Do I miss something or it is related to some special version of Linux or Docker or Node maybe?

victorigualada commented 2 years ago

Right in Docker is working I don't know why I said that in the first place. The problem appears in Ubuntu 20.04 (maybe in other versions and distributions but I don't have the means to test it).

It is definitely something related to the C++ library, but that's how far my understanding of the problem goes.

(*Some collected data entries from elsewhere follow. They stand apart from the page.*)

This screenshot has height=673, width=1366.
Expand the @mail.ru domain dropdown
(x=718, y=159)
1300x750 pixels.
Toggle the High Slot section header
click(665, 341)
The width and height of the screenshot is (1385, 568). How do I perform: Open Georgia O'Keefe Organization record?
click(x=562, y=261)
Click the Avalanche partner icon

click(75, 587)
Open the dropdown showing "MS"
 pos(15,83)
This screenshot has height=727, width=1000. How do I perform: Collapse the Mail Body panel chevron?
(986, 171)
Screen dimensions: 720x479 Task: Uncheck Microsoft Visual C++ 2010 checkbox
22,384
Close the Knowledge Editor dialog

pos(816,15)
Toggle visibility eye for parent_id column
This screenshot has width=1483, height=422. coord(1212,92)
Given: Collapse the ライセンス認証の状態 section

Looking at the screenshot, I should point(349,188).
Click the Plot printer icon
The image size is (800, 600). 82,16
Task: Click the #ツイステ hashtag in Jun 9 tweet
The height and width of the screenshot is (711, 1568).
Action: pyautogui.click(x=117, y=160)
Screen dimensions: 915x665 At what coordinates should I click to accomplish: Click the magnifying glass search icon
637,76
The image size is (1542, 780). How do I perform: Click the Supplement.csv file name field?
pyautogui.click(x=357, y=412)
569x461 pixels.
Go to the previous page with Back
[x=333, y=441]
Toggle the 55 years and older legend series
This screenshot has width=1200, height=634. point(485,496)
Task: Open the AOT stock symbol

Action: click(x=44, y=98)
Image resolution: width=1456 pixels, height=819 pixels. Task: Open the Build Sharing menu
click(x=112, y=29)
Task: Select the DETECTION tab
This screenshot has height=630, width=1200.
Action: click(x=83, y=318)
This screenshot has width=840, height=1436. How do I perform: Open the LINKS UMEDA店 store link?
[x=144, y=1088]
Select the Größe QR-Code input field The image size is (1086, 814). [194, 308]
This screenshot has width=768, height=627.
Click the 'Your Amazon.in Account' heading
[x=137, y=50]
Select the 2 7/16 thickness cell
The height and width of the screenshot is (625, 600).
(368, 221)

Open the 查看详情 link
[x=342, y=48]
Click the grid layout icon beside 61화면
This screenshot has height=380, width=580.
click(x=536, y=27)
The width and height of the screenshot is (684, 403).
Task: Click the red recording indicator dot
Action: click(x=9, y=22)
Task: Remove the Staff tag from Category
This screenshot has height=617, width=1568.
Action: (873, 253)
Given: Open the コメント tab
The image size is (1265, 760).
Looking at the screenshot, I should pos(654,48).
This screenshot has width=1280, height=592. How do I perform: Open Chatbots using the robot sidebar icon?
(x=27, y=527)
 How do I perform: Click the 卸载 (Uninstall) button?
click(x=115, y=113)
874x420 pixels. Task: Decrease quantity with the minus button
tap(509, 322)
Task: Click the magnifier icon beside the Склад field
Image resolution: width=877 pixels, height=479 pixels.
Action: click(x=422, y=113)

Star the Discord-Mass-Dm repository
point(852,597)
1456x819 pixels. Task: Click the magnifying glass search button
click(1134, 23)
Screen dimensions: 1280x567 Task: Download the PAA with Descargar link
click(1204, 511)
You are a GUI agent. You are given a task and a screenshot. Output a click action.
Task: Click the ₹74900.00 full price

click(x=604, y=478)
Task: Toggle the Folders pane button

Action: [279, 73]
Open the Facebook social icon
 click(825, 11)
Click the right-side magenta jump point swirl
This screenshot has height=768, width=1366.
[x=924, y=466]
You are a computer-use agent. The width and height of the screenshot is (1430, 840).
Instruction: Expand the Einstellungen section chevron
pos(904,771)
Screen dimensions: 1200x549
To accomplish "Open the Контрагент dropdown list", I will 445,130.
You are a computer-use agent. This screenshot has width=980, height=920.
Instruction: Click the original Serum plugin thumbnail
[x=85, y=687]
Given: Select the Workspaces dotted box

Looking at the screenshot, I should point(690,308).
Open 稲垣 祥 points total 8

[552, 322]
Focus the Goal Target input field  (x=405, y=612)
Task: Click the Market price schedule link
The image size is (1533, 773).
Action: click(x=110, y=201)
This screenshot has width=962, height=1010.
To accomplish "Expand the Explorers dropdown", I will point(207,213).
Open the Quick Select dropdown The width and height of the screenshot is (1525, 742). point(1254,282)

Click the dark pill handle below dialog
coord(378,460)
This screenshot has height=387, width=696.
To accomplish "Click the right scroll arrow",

Do you think you can do some investigation on a Linux machine?

h0x91b-wix commented 2 years ago

I'll check if there is a more fresh version of hiredis available, maybe it is fixed already somewhere... BTW check please related issues in hiredis

victorigualada commented 2 years ago

I spent a week going through hiredis and testing it, and it worked properly, throwing an error when it should.. I explained it in my first comment Observations:

Observations hiredis works as expected and captures the Connection Refused error in the connectionCallback redis-fast-driver does not capture the Connection Refused error in the ConnectCallback Errors that shouldn't be captured by the ConnectCallback are properly thrown and the reconnect behavior works properly It works on MacOS but not in Linux or Docker

Just for information, my OS is Ubuntu 20.04.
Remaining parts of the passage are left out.